§ **Action item**:
Transcribe all of the entries, matching each one exactly.

※

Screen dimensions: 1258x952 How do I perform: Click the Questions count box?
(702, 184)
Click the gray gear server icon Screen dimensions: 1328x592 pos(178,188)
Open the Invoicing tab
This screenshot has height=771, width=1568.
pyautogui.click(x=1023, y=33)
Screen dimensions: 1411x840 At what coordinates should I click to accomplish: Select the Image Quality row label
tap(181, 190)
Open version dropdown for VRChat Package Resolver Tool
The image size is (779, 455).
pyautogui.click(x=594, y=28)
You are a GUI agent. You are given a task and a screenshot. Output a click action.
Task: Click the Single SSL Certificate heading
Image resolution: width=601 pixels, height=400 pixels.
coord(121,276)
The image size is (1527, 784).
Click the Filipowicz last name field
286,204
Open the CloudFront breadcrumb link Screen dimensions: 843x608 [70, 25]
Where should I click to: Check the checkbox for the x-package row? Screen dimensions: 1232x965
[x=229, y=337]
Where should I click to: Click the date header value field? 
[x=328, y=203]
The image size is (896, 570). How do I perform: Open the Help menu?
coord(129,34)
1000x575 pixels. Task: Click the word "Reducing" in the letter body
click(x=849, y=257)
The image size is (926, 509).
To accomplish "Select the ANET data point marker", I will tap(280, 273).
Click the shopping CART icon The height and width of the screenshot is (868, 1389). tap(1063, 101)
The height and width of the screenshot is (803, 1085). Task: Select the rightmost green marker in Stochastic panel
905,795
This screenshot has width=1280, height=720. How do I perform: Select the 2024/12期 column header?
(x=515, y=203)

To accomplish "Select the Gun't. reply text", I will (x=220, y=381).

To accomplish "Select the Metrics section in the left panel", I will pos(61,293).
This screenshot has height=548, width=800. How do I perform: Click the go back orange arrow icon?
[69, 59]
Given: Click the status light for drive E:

※

§ **Solution for this task**:
Screen dimensions: 1258x952 How do I perform: Click the Questions count box?
(702, 184)
Click the gray gear server icon Screen dimensions: 1328x592 pos(178,188)
Open the Invoicing tab
This screenshot has height=771, width=1568.
pyautogui.click(x=1023, y=33)
Screen dimensions: 1411x840 At what coordinates should I click to accomplish: Select the Image Quality row label
tap(181, 190)
Open version dropdown for VRChat Package Resolver Tool
The image size is (779, 455).
pyautogui.click(x=594, y=28)
You are a GUI agent. You are given a task and a screenshot. Output a click action.
Task: Click the Single SSL Certificate heading
Image resolution: width=601 pixels, height=400 pixels.
coord(121,276)
The image size is (1527, 784).
Click the Filipowicz last name field
286,204
Open the CloudFront breadcrumb link Screen dimensions: 843x608 [70, 25]
Where should I click to: Check the checkbox for the x-package row? Screen dimensions: 1232x965
[x=229, y=337]
Where should I click to: Click the date header value field? 
[x=328, y=203]
The image size is (896, 570). How do I perform: Open the Help menu?
coord(129,34)
1000x575 pixels. Task: Click the word "Reducing" in the letter body
click(x=849, y=257)
The image size is (926, 509).
To accomplish "Select the ANET data point marker", I will tap(280, 273).
Click the shopping CART icon The height and width of the screenshot is (868, 1389). tap(1063, 101)
The height and width of the screenshot is (803, 1085). Task: Select the rightmost green marker in Stochastic panel
905,795
This screenshot has width=1280, height=720. How do I perform: Select the 2024/12期 column header?
(x=515, y=203)

To accomplish "Select the Gun't. reply text", I will (x=220, y=381).

To accomplish "Select the Metrics section in the left panel", I will pos(61,293).
This screenshot has height=548, width=800. How do I perform: Click the go back orange arrow icon?
[69, 59]
Given: Click the status light for drive E:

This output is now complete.